Celebrating 99 years

Published 9:37 am Monday, August 8, 2016

By Dawn Burleigh



Mary Feathers, 99, celebrated a birthday on Thursday.

Mary, with her sister, Cora Feathers, 87, honored the day with a trip to the Orange Senior Center located at 103 5th Street in Orange.

“I am not able to cook anymore,” Mary Feathers said. “I miss cooking. I could cook anything.”

Feathers said she and her sister visit the center daily to socialize. They have visited the center for approximately 30 years.

“I enjoy the company and the meals,” Feathers said. “I enjoy the people more than anything.”

Feathers also regularly attends St. Paul CME Church in Orange with Reverand Elgena Weaver.

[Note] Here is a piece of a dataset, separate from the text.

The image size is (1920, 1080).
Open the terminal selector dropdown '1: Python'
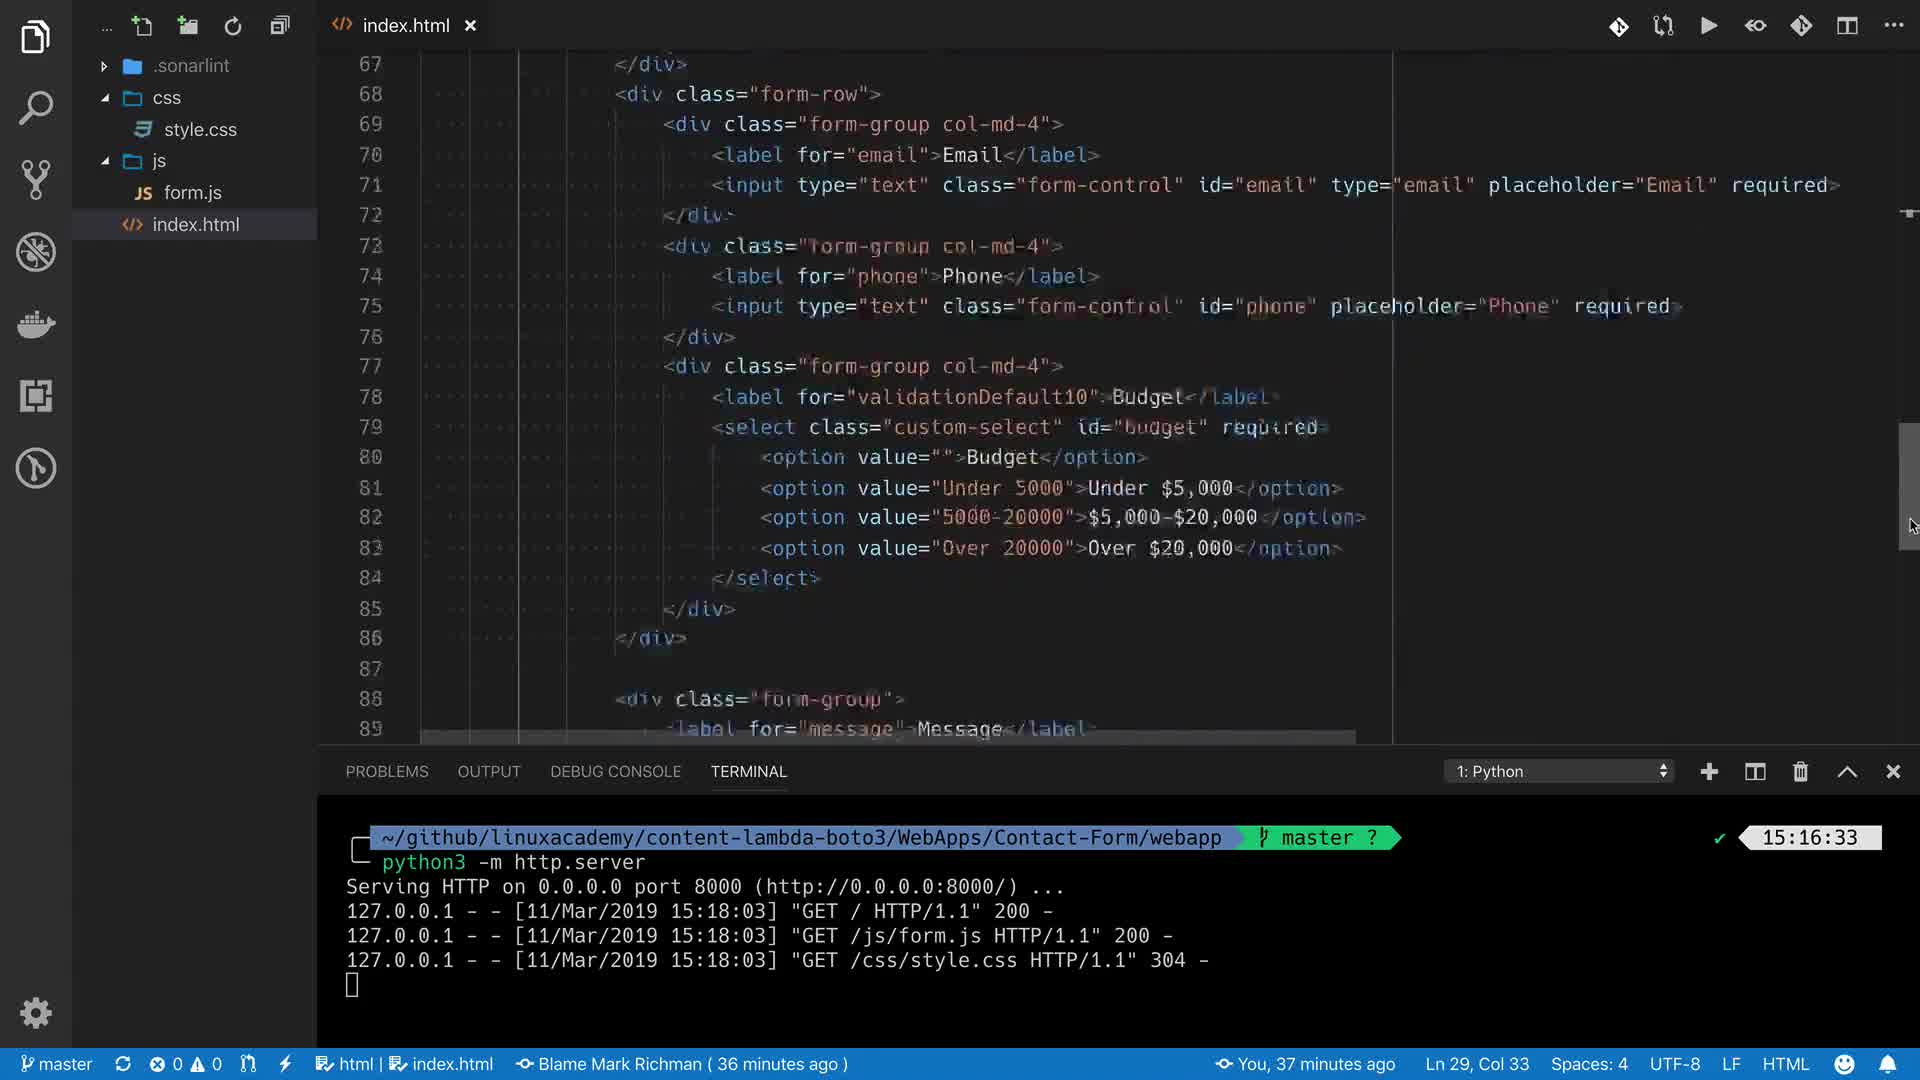[1560, 771]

“Pastor Weaver is a good,” Feathers said.

Feathers has seen many changes in her lifetime. She is the only surviving member of the 1937 graduating class of Moten High School. She may also hold the honor of the oldest living graduate of the school. There were 11 graduates that year.

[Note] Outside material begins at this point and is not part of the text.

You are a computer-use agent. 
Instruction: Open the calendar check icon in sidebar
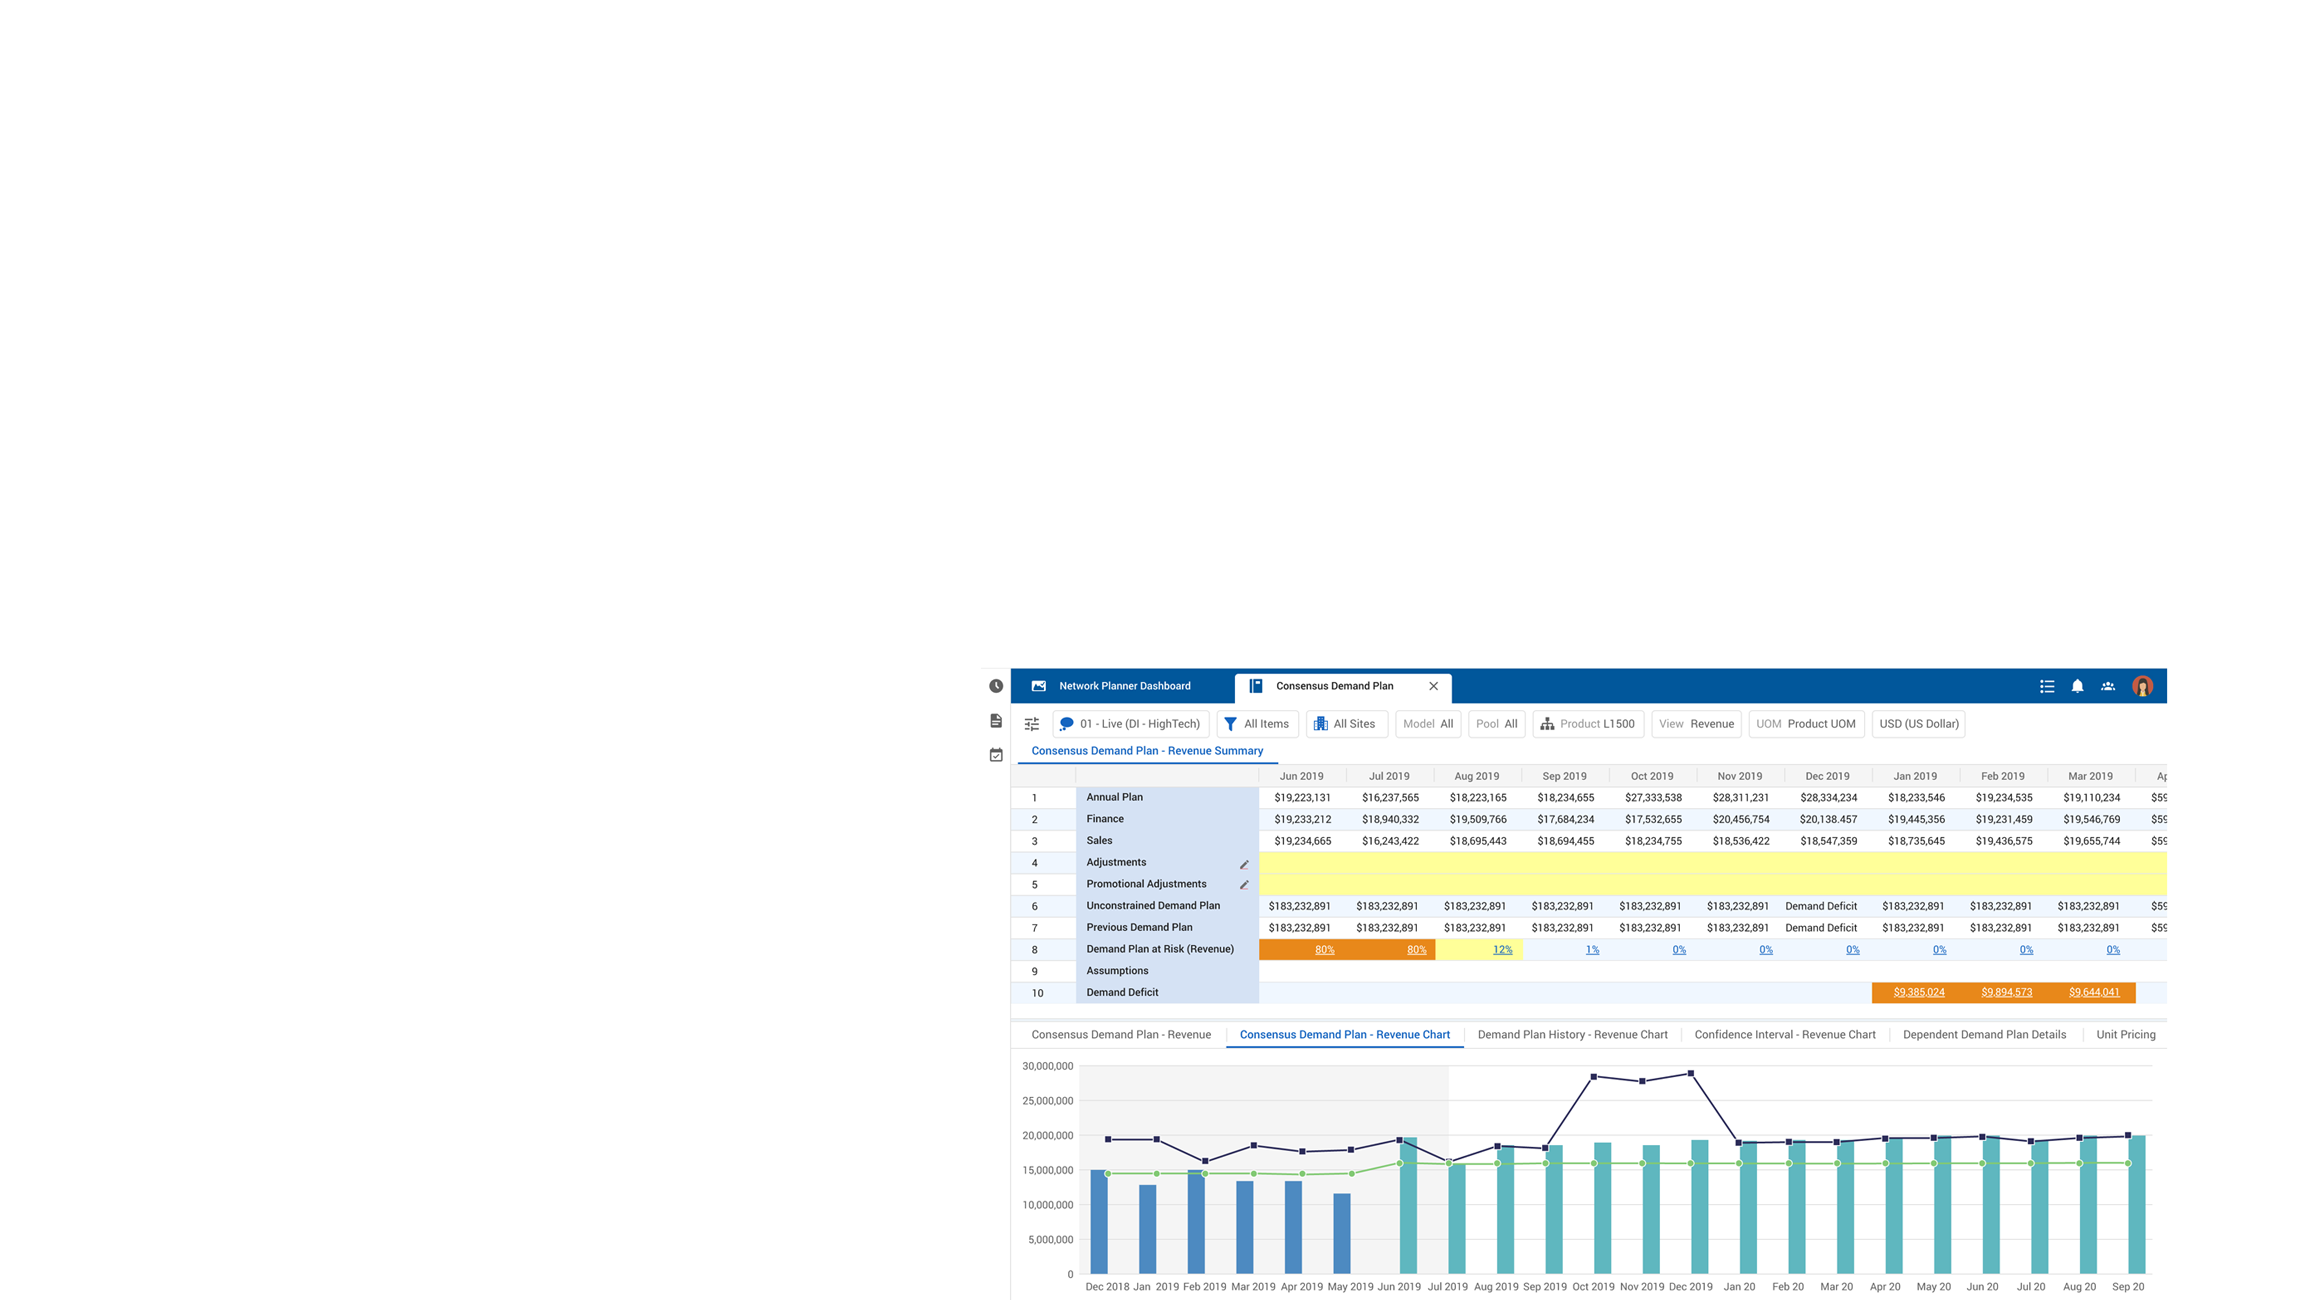(996, 755)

Moten, later known as Wallace High, was the first segregated school, opened in the early 1920s. It was replaced by North High in the early 1960s, according to West-Orange Stark Alumni Foundation official website.

Feathers said hard work contributes to her long life.

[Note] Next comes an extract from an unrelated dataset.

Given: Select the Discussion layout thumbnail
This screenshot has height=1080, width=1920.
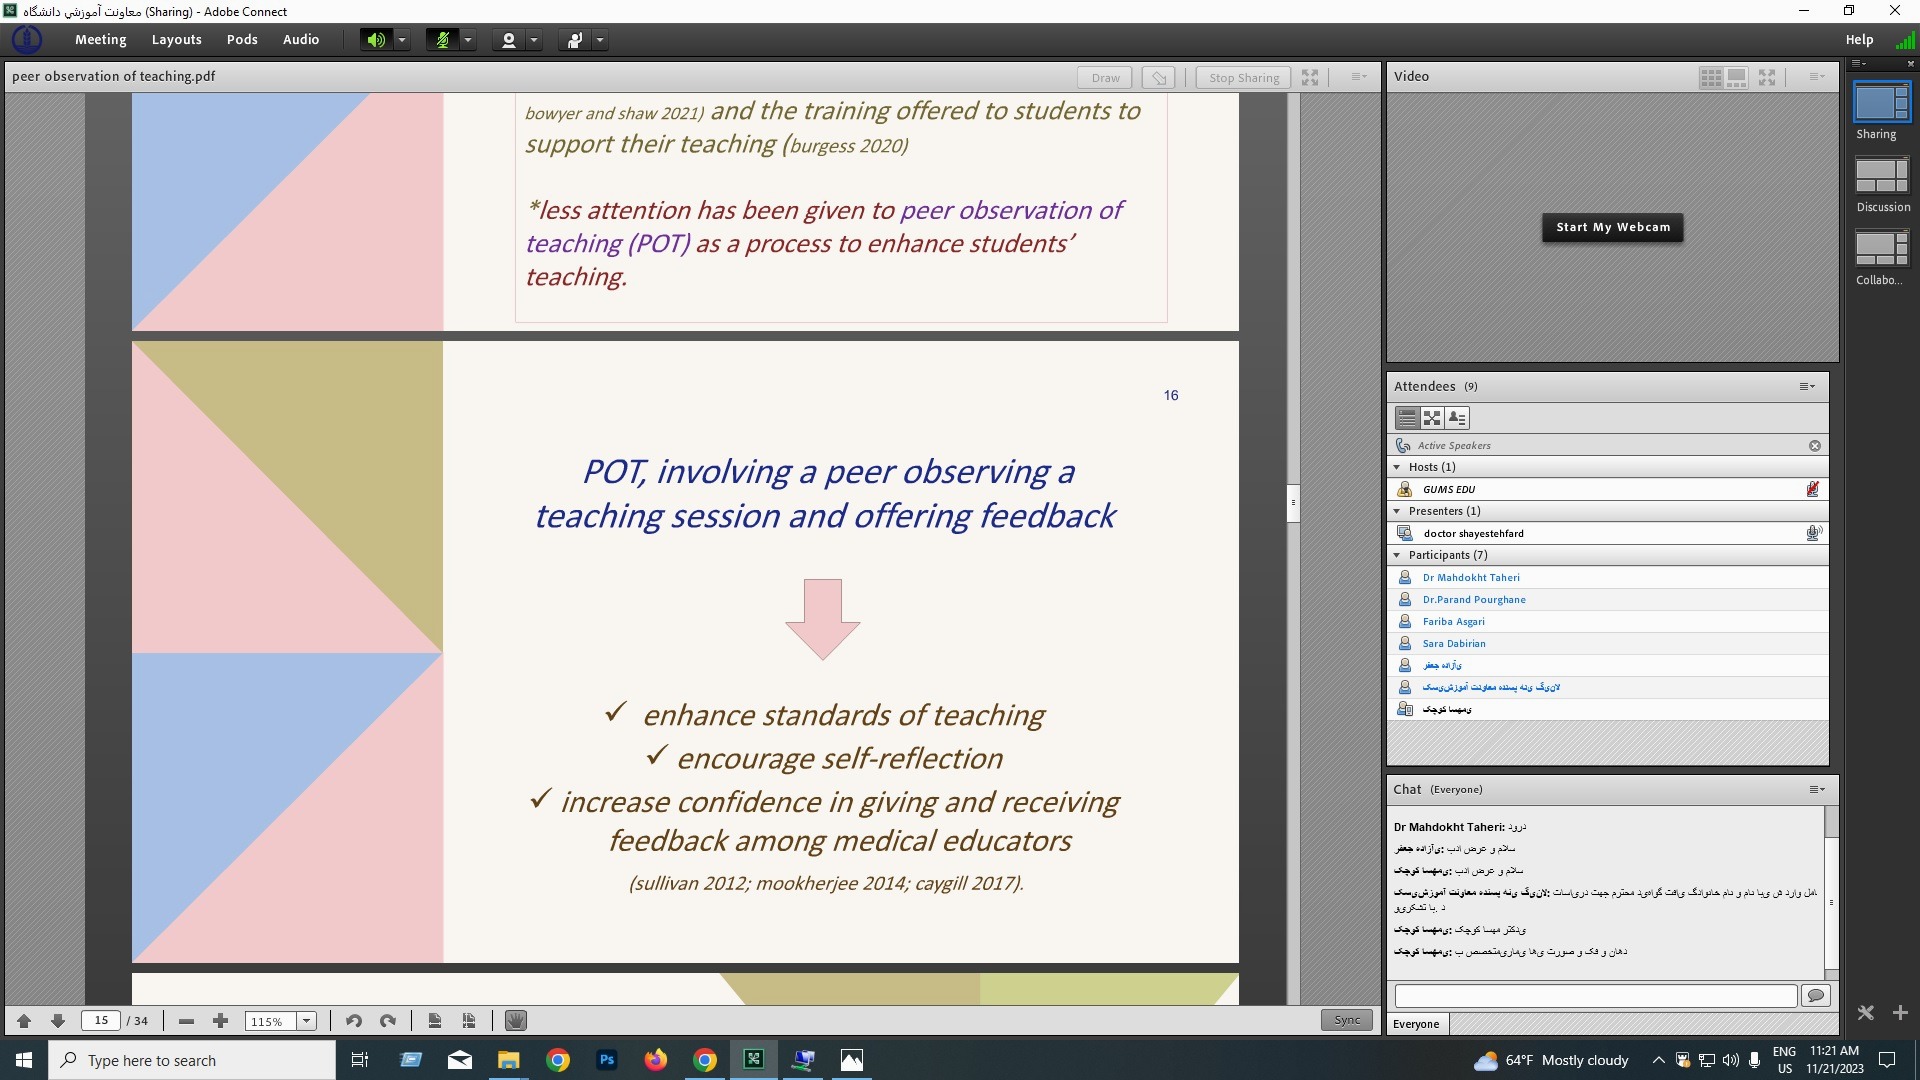Looking at the screenshot, I should (1882, 176).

“I did housework mostly,” Feathers said. She also agreed housework is never finished.

Feathers is aunt to Amelia Feathers, a former Orange Leader reporter.

“Times have changed since the Depression,” Feathers said. “Then there were rations for food, but not anymore.”

The changes from the Great Depression and today are the most significant for Feathers.

The Great Depression (1929-39) was the deepest and longest-lasting economic downturn in the history of the Western industrialized world. In the United States, the Great Depression began soon after the stock market crash of October 1929, which sent Wall Street into a panic and wiped out millions of investors. Over the next several years, consumer spending and investment dropped, causing steep declines in industrial output and rising levels of unemployment as failing companies laid off workers. By 1933, when the Great Depression reached its nadir, some 13 to 15 million Americans were unemployed and nearly half of the country’s banks had failed. Though the relief and reform measures put into place by President Franklin D. Roosevelt helped lessen the worst effects of the Great Depression in the 1930s, the economy would not fully turn around until after 1939, when World War II kicked American industry into high gear, according to www.history.com

“Life would be better if we showed more love, respect for one another,” Feathers said when asked what wisdom she would like to pass on to the younger generation.